Sure. Thanks for inviting me, by the way, Mike, so I'm John Colgrove. Everybody knows me as Coz. I'm the founder of Pure. I've been in the storage industry a long time. Prior to Pure, I worked for many years at Veritas. I was one of the first engineers in Veritas and worked on the Veritas Storage Foundation products, and before that, I had worked at Amdahl on mainframes, doing storage stuff for them and at Bell Labs when I was growing up in New Jersey, so I've been around the storage industry quite a while. Pure, we started in 2009 in October, and we started with a fairly simple premise that disk had ceased to improve at the same rate.

Flash, meanwhile, driven by a whole ton of consumer devices and such, had achieved an economic scale where it was far faster and more adaptable and flexible, and it was time for flash to start replacing hard drives. We built the product or the company on sort of three simple things. One, leading the industry transition to all flash. Two, was building very simple and easy-to-use products. Enterprise tech was not known as being simple and easy to use, and we've really pioneered and pushed that, and when you think about easy-to-use products, one of the hallmarks of them as well is they are safer, more reliable, people make fewer mistakes. It's just a better way to build things, and you see that in every consumer device that everybody wants to buy. Enterprise tech should follow that, and then the third was our evergreen business model.

Evergreen is a fairly simple concept. When you purchase one of our products with Evergreen// Forever, we will refresh every component as it ages non-disruptively, plug-and-play hardware swaps, push-button software upgrades. And so the idea is that the product just continues to get better and better and better and stays fresh and new all the time so that you never have to rebuy it. In effect, you could argue it turns capital purchases after some years into subscription purchases as people continue on with it. And we do have, of the first 10 arrays we ever sold, a whole bunch of them are still in service. Through the magic of Evergreen, it's not that they look like 13-year-old arrays. They look like brand new arrays, and those customers have never had to rebuy. They've just expanded.

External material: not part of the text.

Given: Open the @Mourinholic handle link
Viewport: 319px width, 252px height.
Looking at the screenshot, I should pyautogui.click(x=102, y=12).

And then we follow that on now in our Evergreen// One storage as a service, which is even better. You don't buy the array in the first place. You just purchase a successful storage service from the beginning, and we have a set of SLAs and such. We went public 10 years ago now, and we're still continuing to build products and build the best products in the industry and move forward. So that's a brief history of Pure.

Mike Cikos
Senior Analyst, Needham

Excellent. And just jumping into Evergreen//One for a second, let's talk about that. Where is the market today in terms of willingness or desire to adopt? And the reason I ask is, obviously, you punched on a number of items there. You have the SLAs. You have the idea where instead of being on this CapEx cycle, you're shifting it to more of a subscription OpEx type purchase. There's multiple benefits there, but it feels like in some ways the market itself might need to shift as far as it's thinking about storage. So can you walk us through where the market is today in terms of Evergreen//One?

John Colgrove
Chief Visionary Officer, Pure Storage

Yeah. Well, so there are a set of people who, I guess they view capital as very cheap. They're just used to buying capital purchases. And so there's a set of people that definitely buy CapEx and think they want to continue to buy CapEx. We believe that buying the Evergreen// One service is better, but we'll continue to offer customers the choice. Now, I think as prices continue to go up on NAND, as it becomes harder and harder to obtain new gear, I think that tends to move people more towards Evergreen// One, so we saw that before a few years ago, right? Depending on interest rates, financial outlook, et cetera, the demand between CapEx and Evergreen// One purchases may shift, and the other thing I would say is people shouldn't regard Evergreen// One as an OpEx way of purchasing the same thing.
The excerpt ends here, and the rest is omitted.